L’abstention, le seul horizon
La véritable question n’est donc pas de savoir qui sera élu, mais quel sera le taux de participation. Selon le porte-parole du PDCI sur huit millions d’inscrits moins de 800 000 électeurs ont retiré leur carte pour se rendre aux urnes. La Commission électorale indépendante (CEI) a eu beau multiplier les appels à la mobilisation, en usant parfois d’arguments audacieux comme : « sans carte vous ne pourrez pas voter aux législatives » l’argumentaire ne convainc pas et les bureaux censés remettre les sésames restent désespérément vides. Le pouvoir est inquiet, le souvenir des scrutins de 2015 et 2020, dont le taux de participation avait été corrigé à la baisse sous la pression d’observateurs indépendants, plane encore. « On peut maquiller les chiffres, mais jusqu’à un certain point », commente un cadre du PPA-CI.
Du côté de l’opposition, le Front commun paraît suspendu. Les manifestations éclatées qui avaient eu lieu ici et là au cours de la semaine dernière ont cessé et l’opposition semble pour l’instant avoir raté le pari de la mobilisation populaire. Le week-end a été particulièrement calme. Même les réseaux sociaux animés par les partisans de l’un ou l’autre camp sont restés muets. Certes, cela peut s’expliquer en grande partie par la répression. Selon le procureur d’Abidjan plus de 700 arrestations ont eu lieu au cours de la semaine écoulée et les quelques peines déjà été prononcées, ont été très lourdes : 36 mois de prison pour les manifestants du 11 octobre. Mais cela peut également s’expliquer par les souvenirs de la guerre de 2010-2011 et les 85 morts de l’élection de 2020, personne n’a envie de revivre ces terribles moments.

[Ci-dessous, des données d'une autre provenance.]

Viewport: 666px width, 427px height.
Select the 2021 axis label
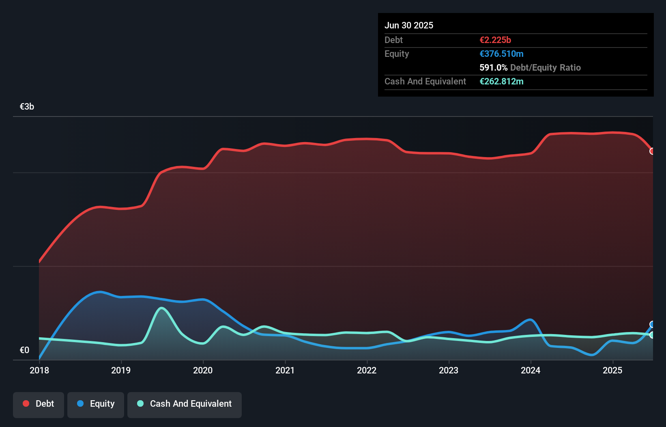285,370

Lors d’une manifestation du Front commun samedi à Paris, le candidat exclu de la présidentielle et président du PDCI a néanmoins déclaré : « Dieu a créé le monde en sept jours, nous pouvons libérer la Côte d’Ivoire en sept jours. » ! S’il a lancé le décompte, il est resté énigmatique sur les moyens pour parvenir à « libérer » le pays ? A la question : « quelle est la stratégie pour la suite » ? Tous qu’ils soient sympathisants, militants de la base ou tous répondent la même chose de différentes manières : « Il n’y aura pas d’élection » « attend, il faut être patient, dieu est grand » « Il se passera quelque chose avant le 25 ! » Mais quoi ? Mystère. Certains attendent la parole de Gbagbo qui pourrait, selon eux, renverser la table. N’a-t-il pas affirmé qu’il n’y aurait pas de 4ème mandat ?

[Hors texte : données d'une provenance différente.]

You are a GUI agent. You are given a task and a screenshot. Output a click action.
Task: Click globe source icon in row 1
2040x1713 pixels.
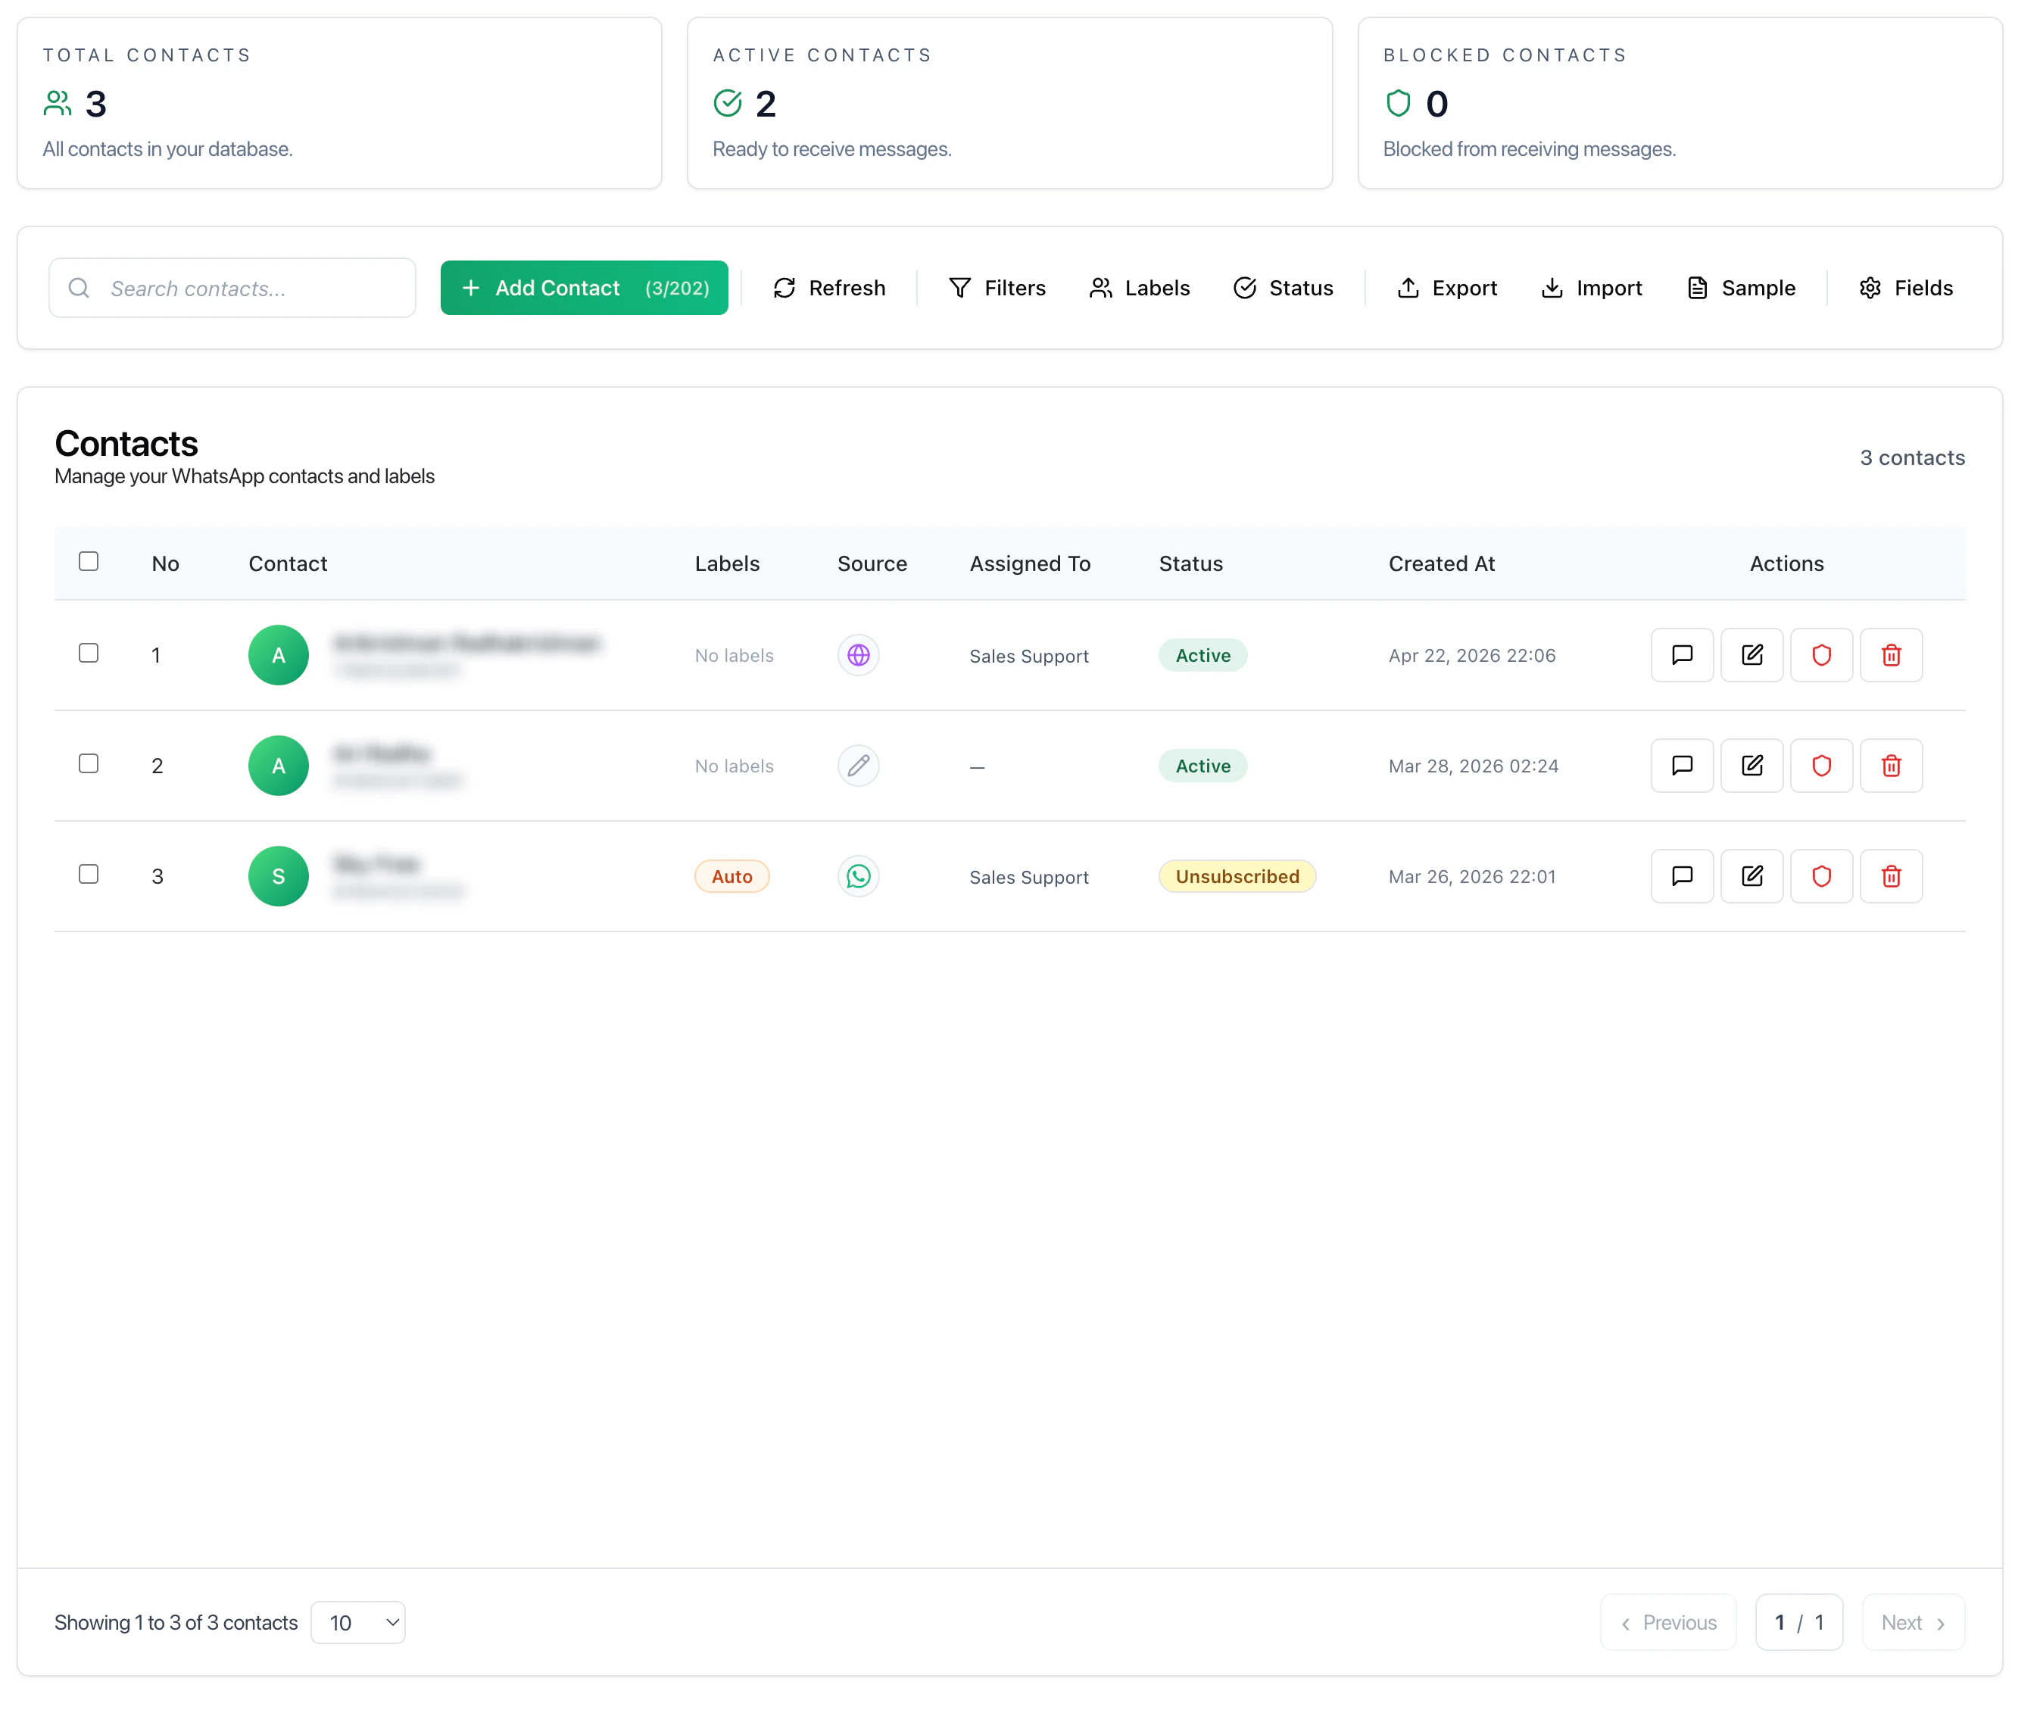(x=858, y=655)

Dans cette atmosphère d’incertitude, les discours mystiques prospèrent. Une vidéo d’un prophète évangélique, Eli Padah, exilé au Ghana, circule sur les messageries whatzap : « Parole du seigneur, il n’y aura pas d’élection en Côte d’Ivoire » martèle avec force le jeune prophète. Dans une autre veine, depuis son exil, l’activiste Pulchérie Gbalet, appelle les Ivoiriens à prendre les rues et à « faire des libations pour nettoyer le pays » !

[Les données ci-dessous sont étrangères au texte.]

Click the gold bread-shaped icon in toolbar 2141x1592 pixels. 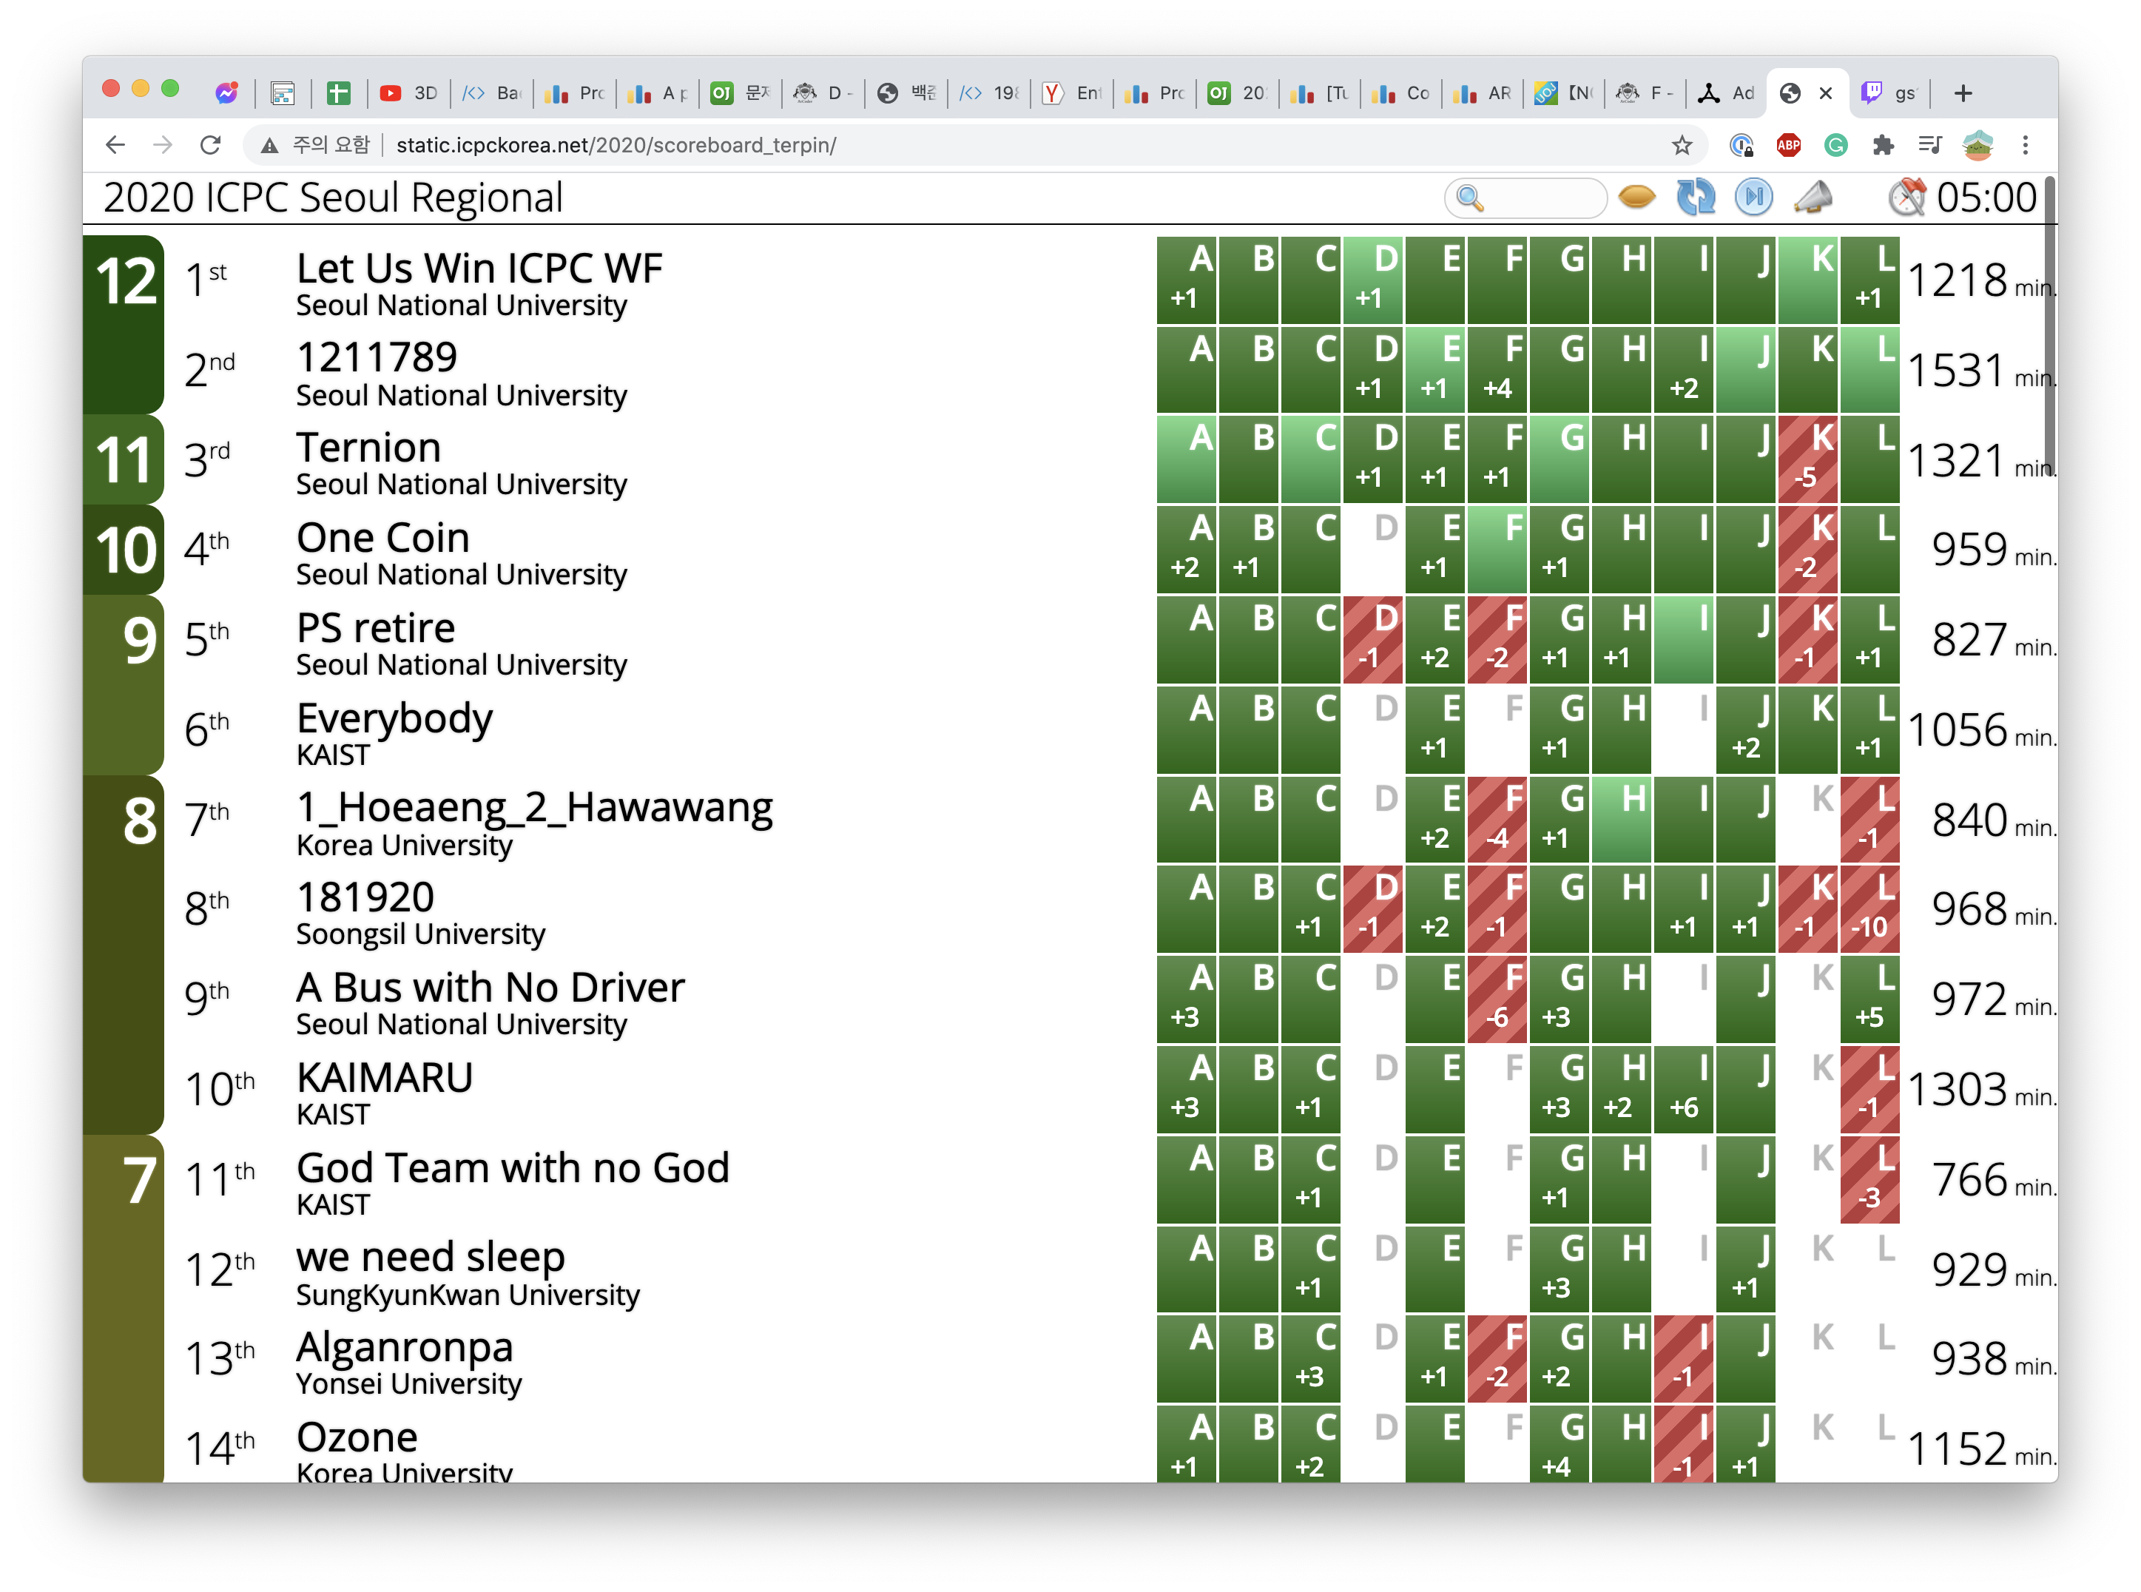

Entre prophéties et rumeurs, la campagne se poursuit dans l’attente. Ce lundi matin à Yamoussoukro, des incidents entre manifestants et forces de l’ordre ont rappelé que la tension reste vive. Les Ivoiriens observent, scrutent les signes, du ciel ou des rues, et se demandent ce que cette dernière semaine avant l’élection leur réserve.